Ultrasound therapy is the application of high-frequency sound waves (> 20,000 Hz) to the skin for deep soft tissue heating using a piezoelectric sound generator, which is also called a transducer. Treatment goal is to increase tissue temperature to 40-45ºC (104-113ºF) for therapeutic effects of increased blood flow, decreased chronic inflammation, increased soft tissue flexibility and reduced pain (Cifu, 2016).


  • Usual indications are painful musculoskeletal conditions: muscle spasm, contracture, chronic inflammation, and chronic joint and tendon pain (Cifu, 2016).
  • Due to the physical properties of ultrasound, prolonged use directly over cortical bone could potentially lead to excessive heating and thermal injury (Cifu, 2016).
  • Only competently trained practitioners should apply this modality (Cifu, 2016).

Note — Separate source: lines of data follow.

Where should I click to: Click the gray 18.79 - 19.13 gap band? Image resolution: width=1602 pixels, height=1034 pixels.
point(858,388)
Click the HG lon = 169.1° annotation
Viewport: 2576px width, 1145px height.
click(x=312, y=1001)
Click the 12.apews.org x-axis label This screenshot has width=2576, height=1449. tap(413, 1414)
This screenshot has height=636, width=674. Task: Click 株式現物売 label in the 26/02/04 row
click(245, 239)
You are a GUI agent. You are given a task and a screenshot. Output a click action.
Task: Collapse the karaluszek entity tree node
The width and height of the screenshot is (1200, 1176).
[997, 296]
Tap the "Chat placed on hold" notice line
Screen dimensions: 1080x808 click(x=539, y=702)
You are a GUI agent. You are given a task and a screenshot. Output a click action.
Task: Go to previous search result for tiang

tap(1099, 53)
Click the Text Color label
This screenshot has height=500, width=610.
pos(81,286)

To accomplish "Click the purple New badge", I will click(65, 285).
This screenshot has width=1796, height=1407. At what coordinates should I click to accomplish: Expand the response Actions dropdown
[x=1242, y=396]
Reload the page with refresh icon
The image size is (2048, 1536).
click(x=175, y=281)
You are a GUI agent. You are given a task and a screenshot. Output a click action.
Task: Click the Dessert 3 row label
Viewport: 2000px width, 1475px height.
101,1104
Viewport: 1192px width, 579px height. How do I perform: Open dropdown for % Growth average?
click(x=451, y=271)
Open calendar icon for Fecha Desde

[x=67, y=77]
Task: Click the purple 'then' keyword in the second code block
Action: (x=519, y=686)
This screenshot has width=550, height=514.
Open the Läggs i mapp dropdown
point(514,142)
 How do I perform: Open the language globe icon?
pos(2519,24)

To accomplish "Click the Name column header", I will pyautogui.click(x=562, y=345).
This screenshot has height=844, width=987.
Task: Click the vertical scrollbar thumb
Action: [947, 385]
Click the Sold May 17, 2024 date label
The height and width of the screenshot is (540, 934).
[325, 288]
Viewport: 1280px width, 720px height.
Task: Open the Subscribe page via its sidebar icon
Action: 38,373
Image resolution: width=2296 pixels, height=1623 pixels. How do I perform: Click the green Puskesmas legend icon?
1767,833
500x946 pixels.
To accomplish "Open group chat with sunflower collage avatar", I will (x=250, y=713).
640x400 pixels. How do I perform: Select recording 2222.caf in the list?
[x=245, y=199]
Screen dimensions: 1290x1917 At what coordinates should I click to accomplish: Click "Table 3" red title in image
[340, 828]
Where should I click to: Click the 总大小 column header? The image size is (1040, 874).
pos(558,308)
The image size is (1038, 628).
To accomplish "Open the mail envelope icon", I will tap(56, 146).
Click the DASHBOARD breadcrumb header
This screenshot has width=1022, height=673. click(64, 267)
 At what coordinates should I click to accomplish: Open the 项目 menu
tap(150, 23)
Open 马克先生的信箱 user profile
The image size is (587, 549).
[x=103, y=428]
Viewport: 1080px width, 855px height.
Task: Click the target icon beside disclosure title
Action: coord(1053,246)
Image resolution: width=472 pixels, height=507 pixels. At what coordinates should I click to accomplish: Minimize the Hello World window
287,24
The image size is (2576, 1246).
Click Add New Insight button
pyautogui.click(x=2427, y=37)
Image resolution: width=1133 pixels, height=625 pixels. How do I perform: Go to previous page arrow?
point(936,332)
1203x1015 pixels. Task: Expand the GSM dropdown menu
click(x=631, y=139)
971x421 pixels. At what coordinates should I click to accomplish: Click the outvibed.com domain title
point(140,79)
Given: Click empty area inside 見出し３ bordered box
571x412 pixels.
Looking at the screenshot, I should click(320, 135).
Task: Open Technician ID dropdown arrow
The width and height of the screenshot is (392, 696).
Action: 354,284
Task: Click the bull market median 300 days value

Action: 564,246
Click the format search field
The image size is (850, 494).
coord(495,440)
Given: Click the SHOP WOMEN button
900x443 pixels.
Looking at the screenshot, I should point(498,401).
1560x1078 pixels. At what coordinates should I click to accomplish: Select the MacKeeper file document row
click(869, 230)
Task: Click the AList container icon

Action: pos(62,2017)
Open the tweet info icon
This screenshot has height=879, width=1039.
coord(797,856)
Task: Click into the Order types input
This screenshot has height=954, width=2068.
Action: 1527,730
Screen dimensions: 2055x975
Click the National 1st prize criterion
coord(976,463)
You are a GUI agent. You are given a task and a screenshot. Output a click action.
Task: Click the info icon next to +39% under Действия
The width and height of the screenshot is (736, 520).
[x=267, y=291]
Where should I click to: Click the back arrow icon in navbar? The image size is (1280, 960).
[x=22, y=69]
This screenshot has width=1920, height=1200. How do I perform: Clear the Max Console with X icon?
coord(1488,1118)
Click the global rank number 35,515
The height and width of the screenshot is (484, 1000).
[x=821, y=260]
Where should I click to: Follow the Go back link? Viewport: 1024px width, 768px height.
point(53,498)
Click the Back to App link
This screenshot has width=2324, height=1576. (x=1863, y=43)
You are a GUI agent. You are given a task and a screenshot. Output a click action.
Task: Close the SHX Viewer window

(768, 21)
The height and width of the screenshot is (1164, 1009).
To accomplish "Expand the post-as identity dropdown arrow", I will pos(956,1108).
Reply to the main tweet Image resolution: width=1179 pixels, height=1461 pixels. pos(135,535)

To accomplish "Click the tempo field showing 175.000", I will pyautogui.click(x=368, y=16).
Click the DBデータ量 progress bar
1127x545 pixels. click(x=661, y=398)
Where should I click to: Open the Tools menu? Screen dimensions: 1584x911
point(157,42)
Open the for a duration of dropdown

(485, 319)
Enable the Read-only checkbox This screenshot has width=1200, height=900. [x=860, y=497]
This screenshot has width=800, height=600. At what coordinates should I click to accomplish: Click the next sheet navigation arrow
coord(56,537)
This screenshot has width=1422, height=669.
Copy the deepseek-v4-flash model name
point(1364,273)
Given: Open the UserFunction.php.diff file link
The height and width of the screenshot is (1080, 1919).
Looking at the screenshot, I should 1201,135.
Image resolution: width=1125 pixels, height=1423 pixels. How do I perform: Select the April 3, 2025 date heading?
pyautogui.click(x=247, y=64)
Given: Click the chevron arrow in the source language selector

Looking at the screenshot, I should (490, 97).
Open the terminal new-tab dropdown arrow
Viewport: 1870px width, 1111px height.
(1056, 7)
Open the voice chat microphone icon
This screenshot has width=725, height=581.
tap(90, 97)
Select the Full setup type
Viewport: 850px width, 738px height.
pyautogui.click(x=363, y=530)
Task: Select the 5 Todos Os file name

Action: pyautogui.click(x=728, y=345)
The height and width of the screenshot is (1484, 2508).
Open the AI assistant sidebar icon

Lumbar spine corsets and braces

There is a multitude of available off-the-shelf (OTS) and custom-fitted (Rx), circumferential lower torso braces typically termed corsets, which are soft, or lumbosacral orthoses, which are semi-rigid or fully rigid, from integrated hard plastic or metal panels. This group of appliances exerts minimal external structural support to the lumbar spine by increasing intra-abdominal pressure and provides increased spinal proprioception to improve posture. Goals of application are to minimize painful or abnormal lumbar spinal motion and improve activity endurance by increasing paraspinal muscle tone (Rao, 2012).


  • Usual indications are subacute or chronic lumbar spinal disease and injury such as disc herniation, stable vertebral compression fractures, arthritic pain, lumbar scoliosis, paraspinal muscle strain or non-specific chronic low back pain.
  • Prescription lumbosacral orthoses are fit by orthotists, who are licensed practitioners with expertise in creating and applying braces.